Visitors to the prisoner-of-war camp at Compiegne, France, were pleasantly surprised. Instead of standing sullenly at attention as the visitors passed, the German prisoners doffed their hats respectfully. Some were sitting in groups on the hard clay ground, placidly listening to lectures on biology, tolerance, arithmetic, democracy, religion. Others were playing football.

Ranging in age from twelve to 17, the 7,000-odd Germans in this unusual P.O.W. camp were segregated from older prisoners last spring. Major William A. MacGrath, then commandant of the camp, saw it as an opportunity.
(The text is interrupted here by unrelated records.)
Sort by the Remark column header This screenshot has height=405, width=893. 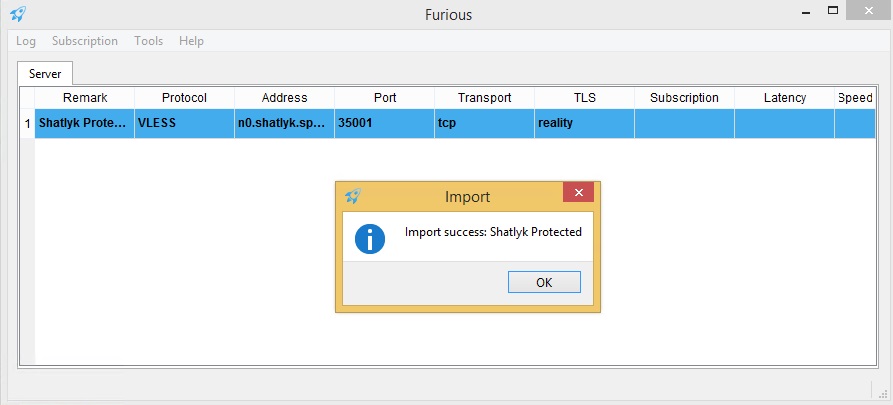click(85, 98)
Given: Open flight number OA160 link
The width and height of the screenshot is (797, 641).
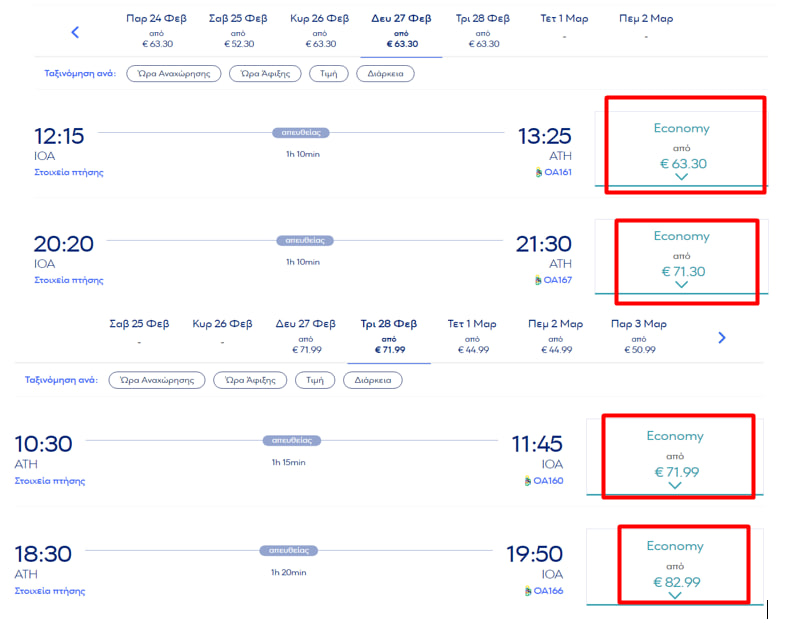Looking at the screenshot, I should click(548, 480).
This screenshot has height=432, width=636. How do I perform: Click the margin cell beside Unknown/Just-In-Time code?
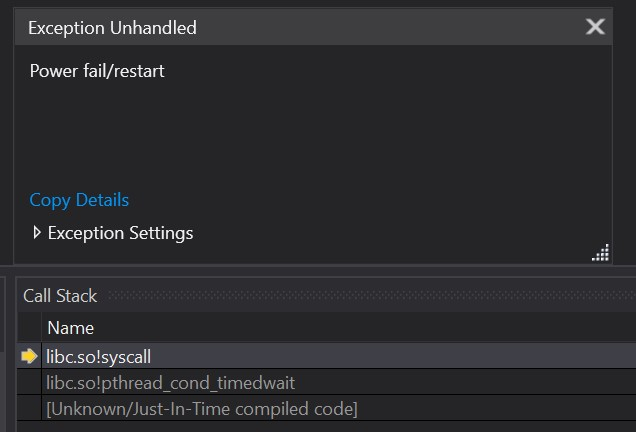coord(29,408)
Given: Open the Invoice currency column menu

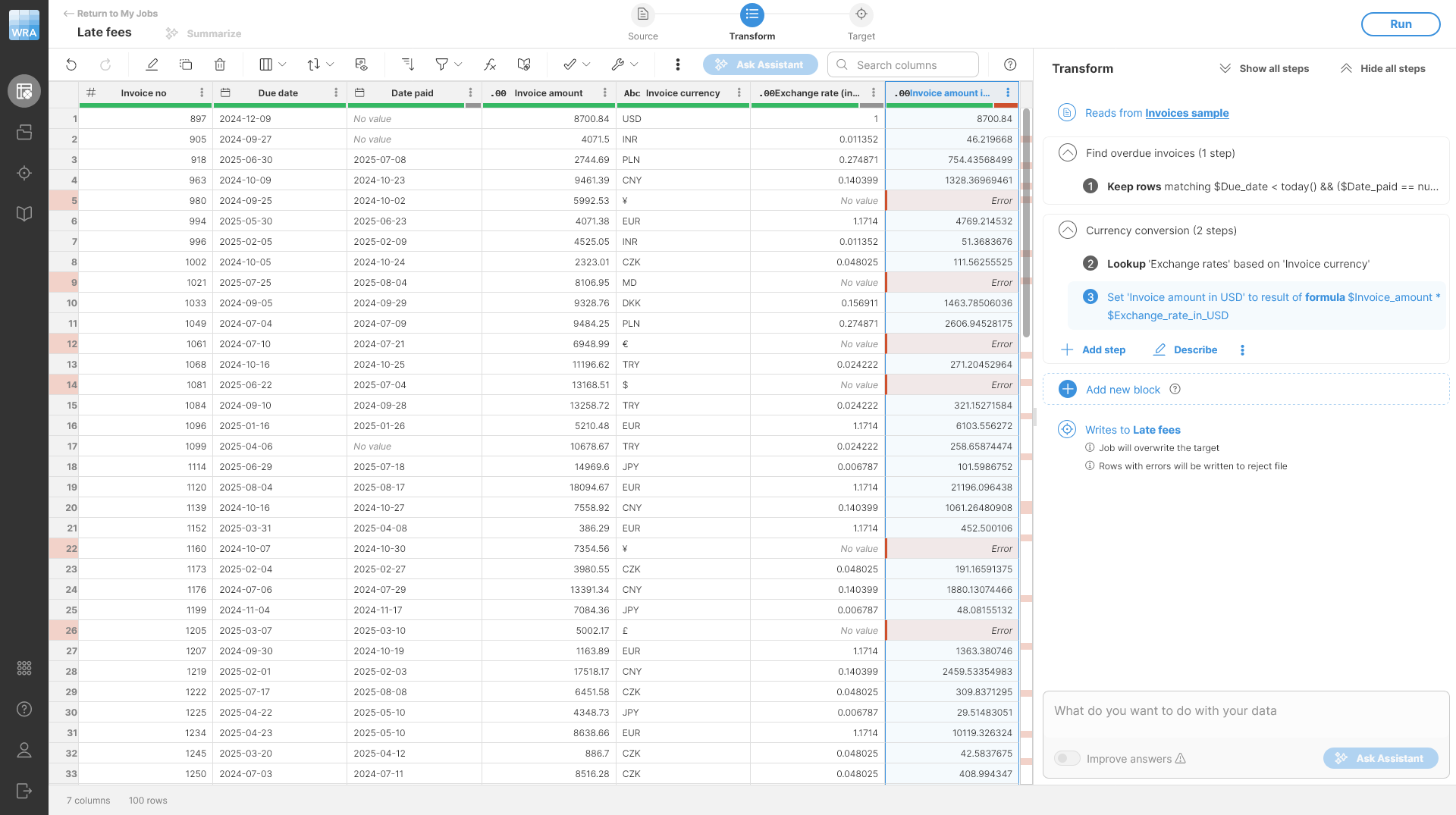Looking at the screenshot, I should 739,93.
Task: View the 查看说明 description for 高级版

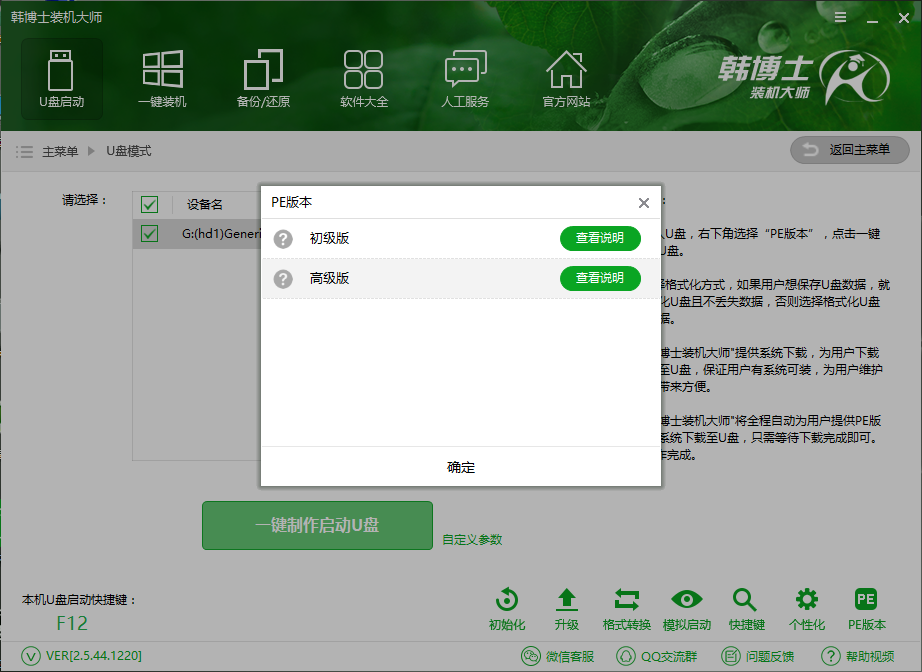Action: 600,278
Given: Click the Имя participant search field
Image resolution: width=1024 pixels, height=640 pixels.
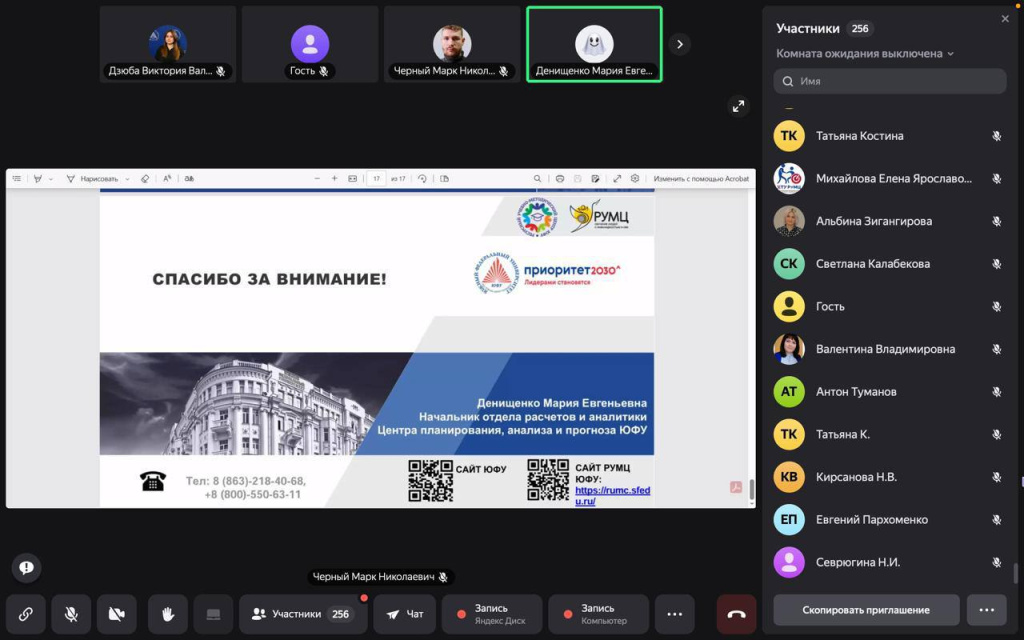Looking at the screenshot, I should click(890, 81).
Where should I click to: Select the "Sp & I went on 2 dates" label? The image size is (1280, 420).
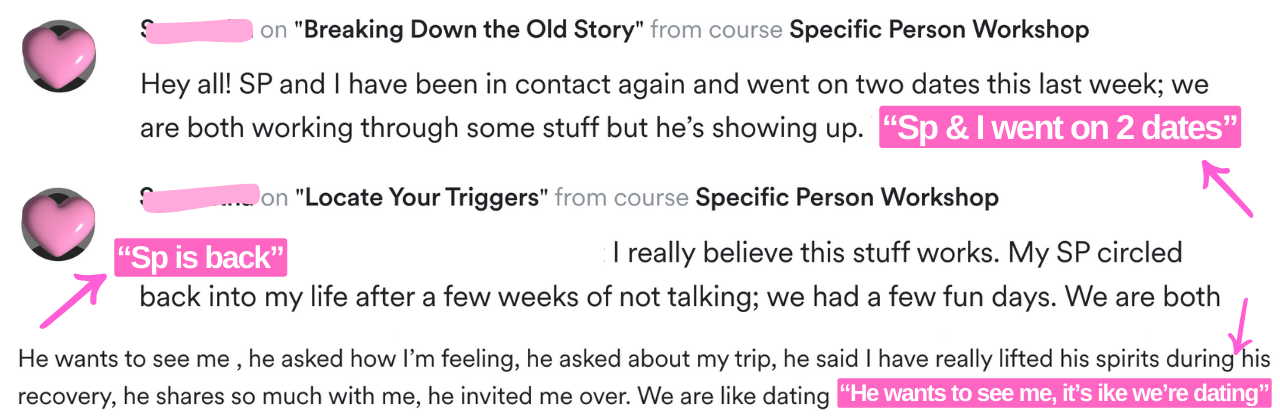pos(1059,128)
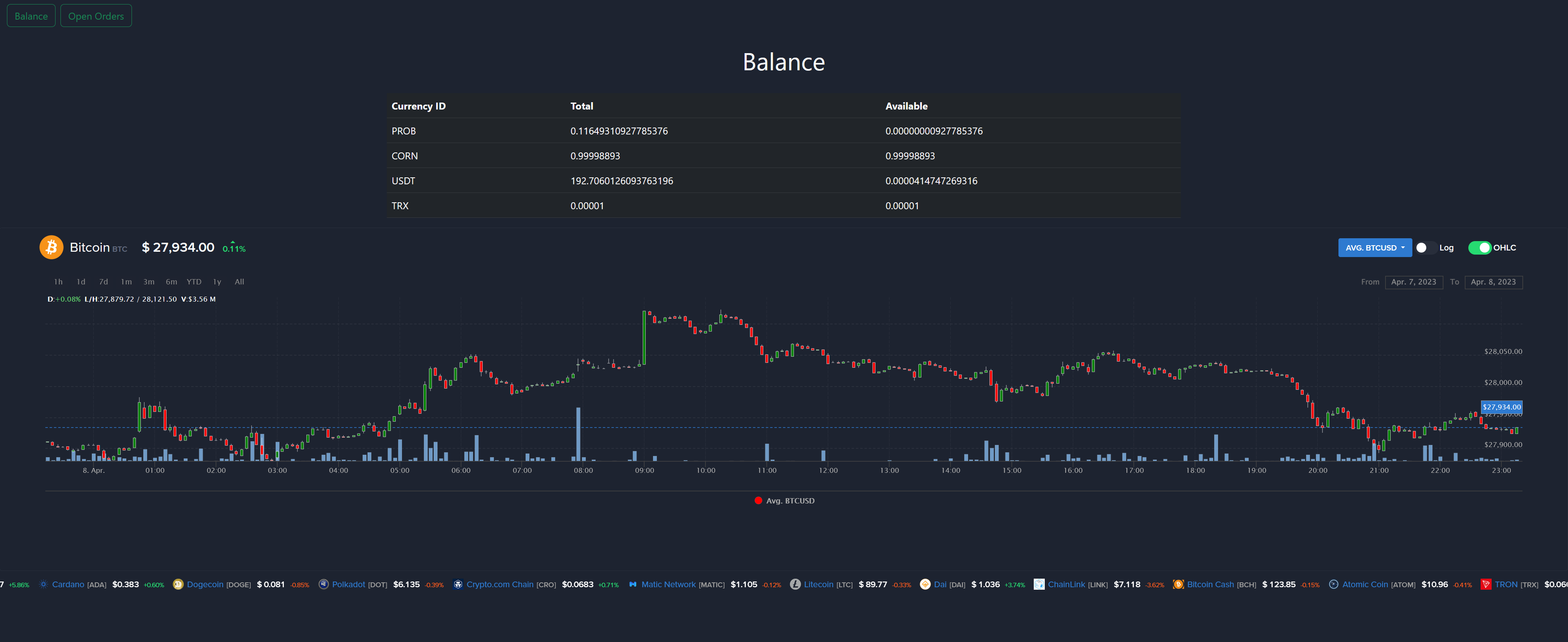1568x642 pixels.
Task: Open the From date picker
Action: pyautogui.click(x=1413, y=282)
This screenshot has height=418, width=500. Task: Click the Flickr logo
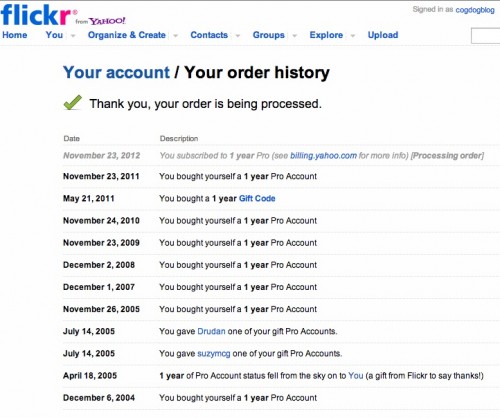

While higher-ranking minds bumbled over plans to re-educate the enemy, he began an experiment in deNazification.

Almost all the teaching is done by 144 selected non-Nazis, supervised by Pfc. Francis Tourtillot, a former German teacher at the University of Wisconsin. Books are supplied by the Red Cross and inter national Y.M.C.A. Besides formal instruction and informal sports, the camp's re-education program includes election of jurors to the prisoners' own disciplinary court, a once-a-week walk outside the compound, and showings of Nazi atrocity films.

When the prisoners were asked to vote whether English should be a "must" course, two out of three voted yes. But the camp's officials are never too sure that prisoners are not just currying favor. In one written examination, 82% of the prisoners named Hitler as history's greatest tyrant; Nero, Napoleon and Hirohito were way behind. Says the present camp commander, Captain Alfred C. Johnson: "We can be sure only that our experiment in education is doing no harm."